# The records:
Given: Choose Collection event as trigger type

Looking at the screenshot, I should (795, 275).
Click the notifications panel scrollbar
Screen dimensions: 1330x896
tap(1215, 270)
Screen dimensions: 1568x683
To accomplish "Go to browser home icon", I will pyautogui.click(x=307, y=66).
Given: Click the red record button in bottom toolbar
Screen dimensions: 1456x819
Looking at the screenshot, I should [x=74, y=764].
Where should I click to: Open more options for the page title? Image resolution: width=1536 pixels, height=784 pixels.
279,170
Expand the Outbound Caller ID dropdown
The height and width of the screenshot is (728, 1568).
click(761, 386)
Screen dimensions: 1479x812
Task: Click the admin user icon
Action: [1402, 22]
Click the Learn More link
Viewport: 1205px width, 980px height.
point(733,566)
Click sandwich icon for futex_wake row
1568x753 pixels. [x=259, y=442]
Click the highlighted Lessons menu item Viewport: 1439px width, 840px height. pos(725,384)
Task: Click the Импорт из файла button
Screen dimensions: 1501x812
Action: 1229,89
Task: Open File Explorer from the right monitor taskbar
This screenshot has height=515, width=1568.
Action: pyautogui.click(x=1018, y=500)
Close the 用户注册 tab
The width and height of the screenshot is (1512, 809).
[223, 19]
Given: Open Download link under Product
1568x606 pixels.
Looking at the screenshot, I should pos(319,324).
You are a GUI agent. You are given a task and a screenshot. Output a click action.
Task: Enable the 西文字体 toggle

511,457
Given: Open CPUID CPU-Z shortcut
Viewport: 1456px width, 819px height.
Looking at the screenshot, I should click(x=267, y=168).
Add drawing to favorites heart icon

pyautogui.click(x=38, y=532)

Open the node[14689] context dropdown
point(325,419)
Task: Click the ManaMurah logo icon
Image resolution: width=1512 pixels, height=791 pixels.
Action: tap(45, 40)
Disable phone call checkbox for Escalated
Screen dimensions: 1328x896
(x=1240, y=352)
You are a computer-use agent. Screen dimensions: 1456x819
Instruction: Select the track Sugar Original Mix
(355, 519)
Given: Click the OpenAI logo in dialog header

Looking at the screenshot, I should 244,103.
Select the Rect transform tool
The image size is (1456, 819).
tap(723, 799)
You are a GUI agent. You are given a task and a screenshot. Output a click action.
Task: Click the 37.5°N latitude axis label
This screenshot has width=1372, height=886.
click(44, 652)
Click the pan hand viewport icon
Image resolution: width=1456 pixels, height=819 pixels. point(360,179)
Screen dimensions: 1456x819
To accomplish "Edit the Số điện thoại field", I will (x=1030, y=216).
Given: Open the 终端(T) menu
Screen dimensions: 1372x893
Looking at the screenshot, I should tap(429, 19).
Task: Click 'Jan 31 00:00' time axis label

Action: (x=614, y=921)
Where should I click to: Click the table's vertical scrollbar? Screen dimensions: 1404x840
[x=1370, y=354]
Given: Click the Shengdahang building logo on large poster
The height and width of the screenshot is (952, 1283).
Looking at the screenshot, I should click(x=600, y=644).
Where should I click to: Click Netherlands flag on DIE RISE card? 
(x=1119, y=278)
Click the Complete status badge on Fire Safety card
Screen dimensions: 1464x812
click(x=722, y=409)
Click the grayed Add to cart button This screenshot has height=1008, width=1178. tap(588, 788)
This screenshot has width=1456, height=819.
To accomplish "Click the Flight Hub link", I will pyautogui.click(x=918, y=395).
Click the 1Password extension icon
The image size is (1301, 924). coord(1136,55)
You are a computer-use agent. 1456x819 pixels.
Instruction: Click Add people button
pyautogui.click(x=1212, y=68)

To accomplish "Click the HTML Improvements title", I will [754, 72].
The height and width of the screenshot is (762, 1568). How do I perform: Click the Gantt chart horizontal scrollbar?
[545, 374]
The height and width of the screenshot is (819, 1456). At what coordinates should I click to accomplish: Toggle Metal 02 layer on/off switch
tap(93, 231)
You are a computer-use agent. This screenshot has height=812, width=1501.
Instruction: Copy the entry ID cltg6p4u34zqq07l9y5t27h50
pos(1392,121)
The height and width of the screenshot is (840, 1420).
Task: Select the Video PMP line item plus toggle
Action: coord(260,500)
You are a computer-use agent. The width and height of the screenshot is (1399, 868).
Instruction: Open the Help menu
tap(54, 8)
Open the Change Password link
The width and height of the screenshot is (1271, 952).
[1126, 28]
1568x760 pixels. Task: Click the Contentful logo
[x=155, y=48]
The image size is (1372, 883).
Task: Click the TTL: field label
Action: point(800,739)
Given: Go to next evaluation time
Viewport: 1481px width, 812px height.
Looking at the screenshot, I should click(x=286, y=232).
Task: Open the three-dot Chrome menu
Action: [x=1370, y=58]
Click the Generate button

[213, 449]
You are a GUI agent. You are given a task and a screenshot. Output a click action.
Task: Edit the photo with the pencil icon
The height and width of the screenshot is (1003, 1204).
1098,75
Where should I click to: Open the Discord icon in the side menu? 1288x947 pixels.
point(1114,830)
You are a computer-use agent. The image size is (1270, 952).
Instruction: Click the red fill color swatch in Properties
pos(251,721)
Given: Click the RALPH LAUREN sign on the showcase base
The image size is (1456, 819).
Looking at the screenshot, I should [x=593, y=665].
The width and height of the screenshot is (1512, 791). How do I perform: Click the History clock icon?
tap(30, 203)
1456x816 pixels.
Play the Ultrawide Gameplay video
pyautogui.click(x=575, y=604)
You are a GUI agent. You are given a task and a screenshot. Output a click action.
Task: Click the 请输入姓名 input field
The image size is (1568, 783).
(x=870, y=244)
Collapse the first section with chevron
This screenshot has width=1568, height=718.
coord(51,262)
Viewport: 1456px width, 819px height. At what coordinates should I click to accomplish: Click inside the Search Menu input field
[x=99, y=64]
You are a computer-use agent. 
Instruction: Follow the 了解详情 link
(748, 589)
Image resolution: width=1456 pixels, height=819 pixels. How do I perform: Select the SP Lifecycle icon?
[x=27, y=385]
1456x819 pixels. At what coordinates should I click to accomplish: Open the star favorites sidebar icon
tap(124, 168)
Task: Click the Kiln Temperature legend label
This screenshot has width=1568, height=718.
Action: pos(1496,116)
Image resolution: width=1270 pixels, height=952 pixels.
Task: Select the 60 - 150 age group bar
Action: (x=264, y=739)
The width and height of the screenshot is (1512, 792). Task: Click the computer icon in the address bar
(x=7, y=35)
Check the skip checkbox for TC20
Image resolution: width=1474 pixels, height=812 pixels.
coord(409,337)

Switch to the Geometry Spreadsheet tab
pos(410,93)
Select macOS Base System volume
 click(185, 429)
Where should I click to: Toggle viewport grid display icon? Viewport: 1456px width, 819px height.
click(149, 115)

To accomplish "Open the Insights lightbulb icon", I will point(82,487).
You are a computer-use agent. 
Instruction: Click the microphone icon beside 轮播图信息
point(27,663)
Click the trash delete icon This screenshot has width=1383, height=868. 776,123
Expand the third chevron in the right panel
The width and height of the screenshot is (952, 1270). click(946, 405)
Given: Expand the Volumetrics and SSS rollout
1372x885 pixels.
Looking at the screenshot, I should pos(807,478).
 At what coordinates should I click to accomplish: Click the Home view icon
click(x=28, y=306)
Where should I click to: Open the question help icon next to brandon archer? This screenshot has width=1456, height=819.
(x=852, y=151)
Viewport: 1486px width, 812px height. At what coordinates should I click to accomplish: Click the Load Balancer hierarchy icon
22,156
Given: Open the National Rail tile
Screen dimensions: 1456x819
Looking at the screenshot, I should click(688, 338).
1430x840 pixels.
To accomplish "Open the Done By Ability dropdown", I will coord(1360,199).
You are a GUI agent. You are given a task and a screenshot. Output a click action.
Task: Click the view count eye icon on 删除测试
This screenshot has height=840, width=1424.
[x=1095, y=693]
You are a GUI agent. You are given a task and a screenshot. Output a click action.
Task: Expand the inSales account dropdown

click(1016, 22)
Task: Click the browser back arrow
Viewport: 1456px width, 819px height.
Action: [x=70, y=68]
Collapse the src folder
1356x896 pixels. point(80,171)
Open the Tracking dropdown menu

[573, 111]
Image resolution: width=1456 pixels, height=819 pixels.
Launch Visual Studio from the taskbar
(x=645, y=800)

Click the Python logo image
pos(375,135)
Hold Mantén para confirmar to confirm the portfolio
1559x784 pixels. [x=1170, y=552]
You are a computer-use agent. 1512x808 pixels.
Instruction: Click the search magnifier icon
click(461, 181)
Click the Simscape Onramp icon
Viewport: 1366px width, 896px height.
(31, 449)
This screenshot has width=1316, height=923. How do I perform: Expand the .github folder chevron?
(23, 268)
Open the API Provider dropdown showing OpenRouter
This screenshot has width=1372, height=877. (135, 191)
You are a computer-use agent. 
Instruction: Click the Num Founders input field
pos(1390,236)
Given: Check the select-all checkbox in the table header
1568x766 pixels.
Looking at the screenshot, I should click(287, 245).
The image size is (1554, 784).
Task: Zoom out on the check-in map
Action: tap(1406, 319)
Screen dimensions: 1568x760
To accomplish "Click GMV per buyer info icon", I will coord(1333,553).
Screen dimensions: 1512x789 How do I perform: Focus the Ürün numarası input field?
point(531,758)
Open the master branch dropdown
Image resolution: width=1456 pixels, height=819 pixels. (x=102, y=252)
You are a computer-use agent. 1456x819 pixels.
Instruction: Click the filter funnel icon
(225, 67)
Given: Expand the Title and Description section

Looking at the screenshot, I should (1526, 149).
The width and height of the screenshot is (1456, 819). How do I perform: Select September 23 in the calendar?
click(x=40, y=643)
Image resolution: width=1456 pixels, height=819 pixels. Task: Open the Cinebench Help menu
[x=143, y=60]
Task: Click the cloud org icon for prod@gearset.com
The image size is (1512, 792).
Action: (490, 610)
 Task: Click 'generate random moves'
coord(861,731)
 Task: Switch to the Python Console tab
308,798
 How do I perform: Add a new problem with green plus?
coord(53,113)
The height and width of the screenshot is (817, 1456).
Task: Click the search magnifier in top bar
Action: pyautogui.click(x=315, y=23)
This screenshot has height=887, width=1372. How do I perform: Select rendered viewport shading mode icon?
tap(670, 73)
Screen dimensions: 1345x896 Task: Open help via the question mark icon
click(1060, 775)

# Problem:
Using the listing above, copy exactly the line that contains "Open the node[14689] context dropdown", the line that contains "Given: Click the Shengdahang", and each line that falls between them.

# Solution for this exercise:
Open the node[14689] context dropdown
point(325,419)
Task: Click the ManaMurah logo icon
Image resolution: width=1512 pixels, height=791 pixels.
Action: tap(45, 40)
Disable phone call checkbox for Escalated
Screen dimensions: 1328x896
(x=1240, y=352)
You are a computer-use agent. Screen dimensions: 1456x819
Instruction: Select the track Sugar Original Mix
(355, 519)
Given: Click the OpenAI logo in dialog header

Looking at the screenshot, I should 244,103.
Select the Rect transform tool
The image size is (1456, 819).
tap(723, 799)
You are a GUI agent. You are given a task and a screenshot. Output a click action.
Task: Click the 37.5°N latitude axis label
This screenshot has width=1372, height=886.
click(44, 652)
Click the pan hand viewport icon
Image resolution: width=1456 pixels, height=819 pixels. point(360,179)
Screen dimensions: 1456x819
To accomplish "Edit the Số điện thoại field", I will (x=1030, y=216).
Given: Open the 终端(T) menu
Screen dimensions: 1372x893
Looking at the screenshot, I should tap(429, 19).
Task: Click 'Jan 31 00:00' time axis label

Action: (x=614, y=921)
Where should I click to: Click the table's vertical scrollbar? Screen dimensions: 1404x840
[x=1370, y=354]
Given: Click the Shengdahang building logo on large poster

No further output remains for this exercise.